Forced normalization practices on children with Cerebral Palsy & the long-term mental health effects

The article below appears on Ramp Up http://www.abc.net.au/rampup/articles/2013/07/29/3813511.htm

It’s Cerebral Palsy Awareness Week folks! It should be a time when I can see my body and my experiences reflected in the images and in the issues which are being brought to the public domain.

So I go online to try and find myself, and am informed that there are 33,000 Australians with CP - that’s one in 400 babies diagnosed every year. I see children who could have been me, bent legs, bodies held in walkers, smiling. But their smiles unsettle me and remind me of my childhood.

You see, there is an untold story behind their smiles, behind these images which most people see as inspiration, bravery, of children overcoming their disability. A story never told in the awareness campaigns is the one that destabilizes these happy images - how the forced normalisation practices can lead to long-term mental health issues. This is what I wish would be part of the public discussion and awareness this week.

What are the psychological effects from a childhood spent being subjected to painful, intensive and intrusive therapy regimes, which have the effect of reinforcing negative messages about a core, inescapable part of who we, as people with CP, are? For me, it has been depression, suicide attempts and major anxiety as I tried to find a way to live within a body so interconnected with my emotions, a body which I was given no positive way of connecting to. I was left with only shame, guilt and an inbuilt feeling that I was inescapably wrong.

My early childhood photographs could have seen me included as a poster child for Cerebral Palsy Awareness Week. My lips stretched into a smile as I stood up as straight as this bent body would allow, knees held back in pain, my body pinned for hours in a standing frame.

I was the gold-star child at my special school, that brave little kid who could take more pain every day than all the others. I never cried no matter how much it hurt. I was told the CP mantra that many people who live with CP would remember, which was, ‘no pain no gain’. I repeated it over and over while I tried so hard to walk, to be ‘normal’. I thought if I kept trying with everything my five year old body had, I could push this thing out of me, the CP.
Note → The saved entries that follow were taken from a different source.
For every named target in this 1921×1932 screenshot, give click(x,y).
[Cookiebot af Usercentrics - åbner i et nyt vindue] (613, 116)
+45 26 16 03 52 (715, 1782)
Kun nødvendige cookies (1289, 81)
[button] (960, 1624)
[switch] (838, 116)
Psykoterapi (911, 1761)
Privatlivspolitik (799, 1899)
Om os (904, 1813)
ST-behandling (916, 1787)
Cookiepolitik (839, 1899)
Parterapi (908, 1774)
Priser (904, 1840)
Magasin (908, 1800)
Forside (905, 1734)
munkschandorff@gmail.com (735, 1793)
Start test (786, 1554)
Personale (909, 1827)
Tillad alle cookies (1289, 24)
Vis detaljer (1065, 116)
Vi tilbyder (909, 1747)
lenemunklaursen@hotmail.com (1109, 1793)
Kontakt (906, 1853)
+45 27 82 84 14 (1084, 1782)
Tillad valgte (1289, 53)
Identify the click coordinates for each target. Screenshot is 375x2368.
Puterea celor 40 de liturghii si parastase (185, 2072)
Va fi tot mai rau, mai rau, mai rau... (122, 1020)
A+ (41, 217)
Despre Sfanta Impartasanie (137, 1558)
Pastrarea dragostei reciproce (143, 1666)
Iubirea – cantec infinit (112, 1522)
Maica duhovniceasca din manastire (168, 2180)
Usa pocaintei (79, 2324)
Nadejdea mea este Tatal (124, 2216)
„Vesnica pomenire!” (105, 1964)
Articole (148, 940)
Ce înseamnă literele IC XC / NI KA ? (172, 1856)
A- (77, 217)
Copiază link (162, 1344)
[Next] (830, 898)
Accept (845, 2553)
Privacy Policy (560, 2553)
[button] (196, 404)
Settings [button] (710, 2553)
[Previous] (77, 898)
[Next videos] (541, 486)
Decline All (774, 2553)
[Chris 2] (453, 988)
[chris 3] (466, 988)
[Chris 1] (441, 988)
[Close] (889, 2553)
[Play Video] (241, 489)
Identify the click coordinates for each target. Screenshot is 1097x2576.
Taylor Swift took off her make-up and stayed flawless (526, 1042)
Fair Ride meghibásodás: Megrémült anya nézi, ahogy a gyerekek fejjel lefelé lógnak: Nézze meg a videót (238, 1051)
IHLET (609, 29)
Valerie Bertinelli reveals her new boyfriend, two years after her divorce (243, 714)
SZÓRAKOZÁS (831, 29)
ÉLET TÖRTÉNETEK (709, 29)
I spent 12 years from the age of two to fourteen attempting to normalise my body. I tried to make it straighter, fighting against the natural tense state of my muscles. This normalisation, this Holy Grail, was the focus of my life and my family’s life. Unbending this bent body came before everything else, before developing the capabilities or interests of my mind, before other aspects of the rest of my personality. I would succeed, I would walk, if I just went through the pain every day. I would overcome this CP, push it out of me. I would become ‘normal’ because I was so determined, and I was so brave.

I spent 12 years hearing and feeling the message that my CP, my very body, my muscles were so very wrong. But as time progressed, I realised that the CP wouldn’t go. It was there. Inside me. Every time I got upset, my muscles would tighten along with my emotions. Every time I got excited, scared, right there, it was in my muscles, inside me. It wouldn’t leave even with all the exercises and painful stretches every day. All this pain and still, I couldn’t expel it.

Every day of my life I would have to be hurt by the exercises, for hours. I was told that if I stopped the interventions on my body, that thing, that hell on earth, would come for me. I would end up in a wheelchair. I reached breaking point at 14. I couldn’t do it anymore. I called stop. Mum and I cried all day and wondered what future would await me.

The Wheelchair arrived for me. And I tried to forget how I’d failed. Tried to not feel this tension that lives inside my body. This tension that connects my mind, emotions and muscles, was until recent years, a deep source of shame. The tension is how it feels to live inside my body but it was tied up with a belief that I had failed, that I was still flawed.

What does this do to children, and how does it affect them as adults? To reinforce daily an unattainable notion of the need to be ‘fixed’, of reaching for an idea of normality that isn’t possible? What happens when we finally, one day, realise that we will always have Cerebral Palsy?

For me it created a profound disconnect from my body, and an internalised hatred and shame toward an intrinsic part of my identity and self.

My parents had never known anyone with a disability before I came along, and there are lots of things I wish they were told when I was born. I wish that someone had told them that my body did not need to be ‘fixed’. I wish that someone had taught them the social model of disability, and that it is not the body which needs to be changed but society. I wish I’d had role models and pictures of others with non-normative bodies to put up on my wall and look up to. I wish I had been taught ways to connect with my body as it is and the unique way my muscles and emotions are intertwined, as I have now learned to appreciate and find beautiful.

One thing I would love to see change in my lifetime, is that parents who have a child with a disability would be provided with contact details of adults living with that disability which they can call and talk to. This would allow them to hear from those of us who live the experience. We could provide information on the valuable and complex experiences of a life lived within a body similar to that infant which they are now holding. Our voices would then become a part of the picture alongside that of the doctors for new parents to hear, a guide for them, as they wonder, scared, how to give their child the best start to life.